PAGE EXCERPT:
BEGIN
U2 stars Bono and The Edge have opened up about Julie Taymor’s exit from their Spider-Man musical, revealing the director was “exhausted” and “overwrought” and they didn’t think she would cope with an overhaul of the show.
Spider-Man: Turn Off the Dark, which features a score by the Irish rockers, opened for previews on Broadway last year, but was marred by delays, spiralling costs, onset accidents and cast changes as producers battled to bring the curtain up.

Director Taymor exited the production earlier this year shortly before it was closed for a major overhaul, and she is now battling producers over her royalty payments from the show.

Bono and The Edge have now spoken candidly about Taymor’s exit, revealing she was worn down by months of problems and they didn’t think she would be able to join in a massive restructuring process, which the stars called ‘Plan X’.

The Edge tells the New York Times, “When Plan X was presented, she said: ‘That could never be achieved in a three-week period. You’d need months to do that, and it probably won’t work anyway…’ Julie was clearly exhausted, overwrought… We were tip-toeing around her, and I think that probably meant that people were careful in what they said or told her. I certainly didn’t feel I could be 100 per cent frank with Julie, and that was because I felt she was carrying so much of the weight.”

While Bono is convinced they made a mistake in opening the show for previews when it wasn’t ready for audiences, adding: “Looking back, we, through inexperience, had no sense of the implications of that decision. That the first time anyone saw a full run-through of the story, songs, staging, and show was the first night of previews. Can you imagine that? No one had seen the whole thing before everyone saw it… Julie was trying to wrestle with the logistics as well as the art, and that’s when I felt fairly impotent.”

The newly-revamped show is due to open officially on Tuesday night, and Bono insists he is finally happy with the production. He says, “The first time I loved Spider-Man was two and a half weeks ago… (But) even when I was really angry about its obtuse story and some of the awful readings of the music – even then I was still saying, it was kind of magical.”
END
MATERIAL SHOWN:
BEGIN
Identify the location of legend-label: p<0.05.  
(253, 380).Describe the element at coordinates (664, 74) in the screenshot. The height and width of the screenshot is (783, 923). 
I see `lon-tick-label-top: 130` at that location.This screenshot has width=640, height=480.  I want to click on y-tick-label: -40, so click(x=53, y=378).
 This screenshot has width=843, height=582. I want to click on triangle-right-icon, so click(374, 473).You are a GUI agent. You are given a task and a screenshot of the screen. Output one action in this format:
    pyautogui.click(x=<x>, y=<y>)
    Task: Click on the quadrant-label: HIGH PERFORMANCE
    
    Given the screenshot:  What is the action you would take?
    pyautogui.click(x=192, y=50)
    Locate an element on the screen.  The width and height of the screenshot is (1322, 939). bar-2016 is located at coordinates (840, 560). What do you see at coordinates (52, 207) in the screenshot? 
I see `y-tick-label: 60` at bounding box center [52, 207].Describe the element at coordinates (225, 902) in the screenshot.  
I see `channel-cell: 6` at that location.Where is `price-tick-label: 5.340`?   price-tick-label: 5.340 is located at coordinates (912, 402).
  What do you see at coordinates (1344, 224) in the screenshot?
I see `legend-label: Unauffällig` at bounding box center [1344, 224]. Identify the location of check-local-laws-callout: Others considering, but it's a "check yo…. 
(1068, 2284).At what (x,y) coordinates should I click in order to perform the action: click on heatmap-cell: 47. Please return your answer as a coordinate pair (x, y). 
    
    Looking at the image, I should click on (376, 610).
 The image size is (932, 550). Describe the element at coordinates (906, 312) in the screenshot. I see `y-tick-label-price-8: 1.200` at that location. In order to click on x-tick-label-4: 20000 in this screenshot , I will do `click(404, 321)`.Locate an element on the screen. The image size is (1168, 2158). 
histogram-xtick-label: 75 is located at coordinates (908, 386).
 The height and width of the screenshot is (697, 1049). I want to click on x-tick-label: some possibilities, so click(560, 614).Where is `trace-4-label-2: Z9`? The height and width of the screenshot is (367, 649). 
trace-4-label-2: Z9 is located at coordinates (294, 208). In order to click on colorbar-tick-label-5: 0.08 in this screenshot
END
TO DO:
• 1. In the Spider-Man excerpt, what name did the stars give to the massive restructuring process?
• 2. Reproduce a passage of the Spider-Man excerpt word for word, beginning at the words "U2 stars Bono" and stopping after the words "from the show.".
Rely solely on the Spider-Man excerpt, not on the records.

ANSWERS BY TASK:
• 1. Plan X

• 2.
U2 stars Bono and The Edge have opened up about Julie Taymor’s exit from their Spider-Man musical, revealing the director was “exhausted” and “overwrought” and they didn’t think she would cope with an overhaul of the show.
Spider-Man: Turn Off the Dark, which features a score by the Irish rockers, opened for previews on Broadway last year, but was marred by delays, spiralling costs, onset accidents and cast changes as producers battled to bring the curtain up.

Director Taymor exited the production earlier this year shortly before it was closed for a major overhaul, and she is now battling producers over her royalty payments from the show.